Geschätzte Damen und Herren der KPÖ,

zu meinem Unglück habe ich es leider verabsäumt, Ihrer Wahlveranstaltung an der Linzer Landstraße beizuwohnen, daher konnte ich Ihnen diese Frage nicht direkt, unter vier Augen sozusagen, stellen, sondern muss auf das unpersönliche Medium E-Mail zurückgreifen – ich hoffe aber trotzdem auf eine direkte Antwort auf eine ebensolche Frage.

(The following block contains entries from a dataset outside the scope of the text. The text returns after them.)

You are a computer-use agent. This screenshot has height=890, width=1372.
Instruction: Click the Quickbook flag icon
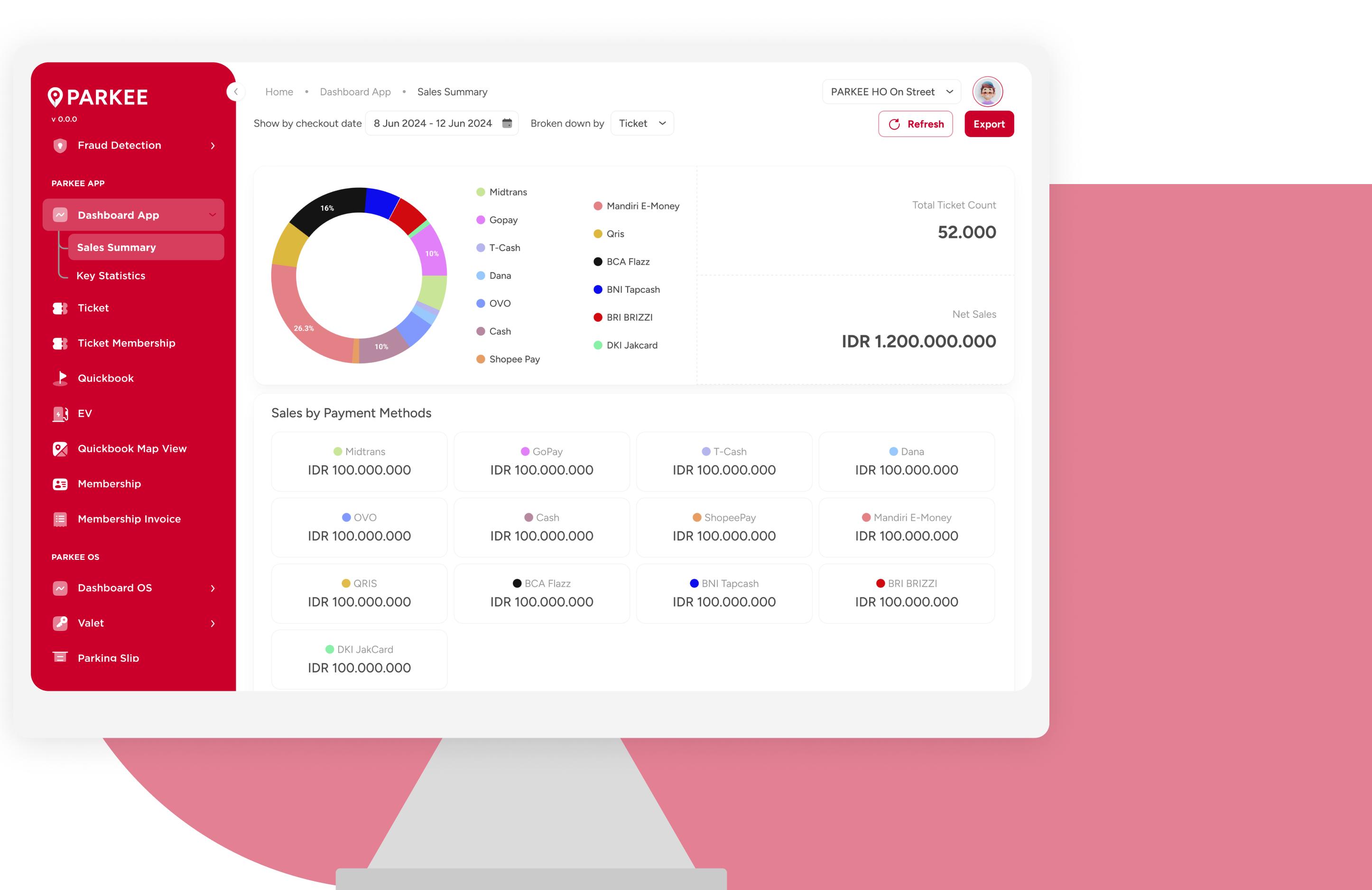coord(60,378)
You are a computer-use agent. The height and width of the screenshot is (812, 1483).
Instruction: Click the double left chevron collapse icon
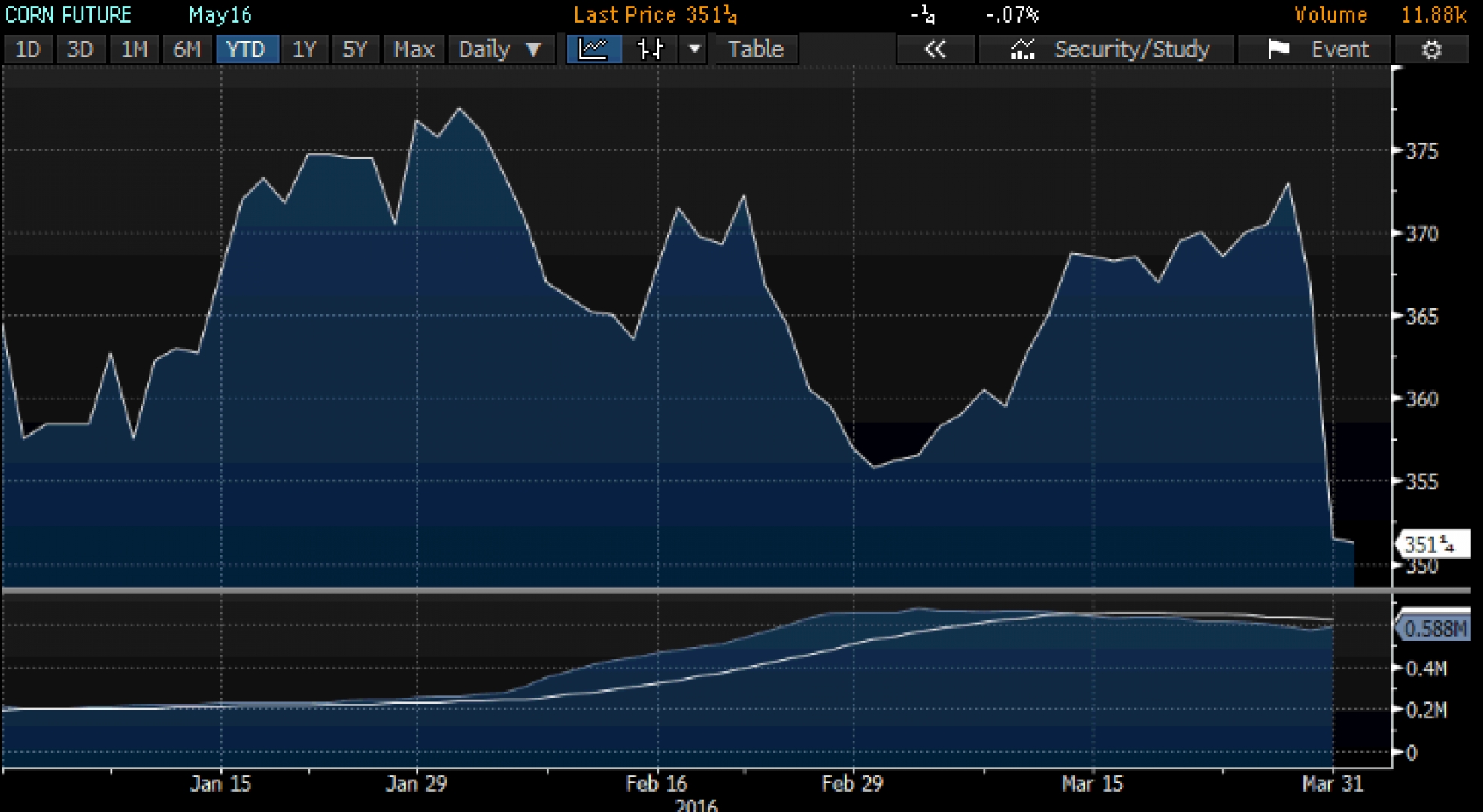click(x=935, y=50)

Das Problem diesjähriger Nationalratswahl äußert sich dergestalt, dass keine der "althergebrachten" – es ist mir durchaus bewusst, dass Sie die älteste Partei des Landes sind, Sie verzeihen also dieses Wortspiel – Parteien aufgrund ihrer bisherigen oder für die zukunft angekündigten Aktionen, Pläne oder Ziele für mich mehr wählbar ist. Ich evaluiere also Alternativen abseits der ausgetretenen, stagnierenden Pfade und dabei steht Ihre werte Partei natürlich ganz oben. Selbstredend bemühe ich mich redlich, mich nicht von leider noch immer negativ besetzten Phrasen wie "Kommunismus" beeinflussen zu lassen und das Junge, Moderne hinter der altbackenen, verstaubten Fassade, die diese Wörter unglücklicherweise aufbauen, zu sehen, aber es scheint mir nur bedingt zu gelingen – verzeihen Sie bitte also meine folgende, möglicherweise etwas seltsam anmutend mögende Frage:

Warum soll ich die Kommunistische Partei Österreichs wählen? Ich verdiene überdurchschnittlich gut und bin der festen Meinung, dass der Staat oder das System Österreich mehr als "sozial genug" ist, also genügend für einen relativ gerechten sozialen Ausgleich tut. Wenn Sie als Partei also von "Umschichtung" und "noch mehr Gerechtigkeit" sprechen, bedeutet das für mich auf den ersten Blick bloß, dass Sie noch mehr von meinem schwerverdienten Geld nehmen und anderen geben möchten, als es das system schon bisher macht. Oder verfalle ich hier doch in falsches Schubladendenken und missverstehe Ihre Absicht zutiefst? Planen Sie zusätzliche Belastungen für den (oberen) Mittelstand, um durchaus arbeitsscheuen oder zumindest arbeitslosen Menschen ein wohlhabenderes Leben auf Kosten von fleißigen, arbeitenden Bürgern zu ermöglichen?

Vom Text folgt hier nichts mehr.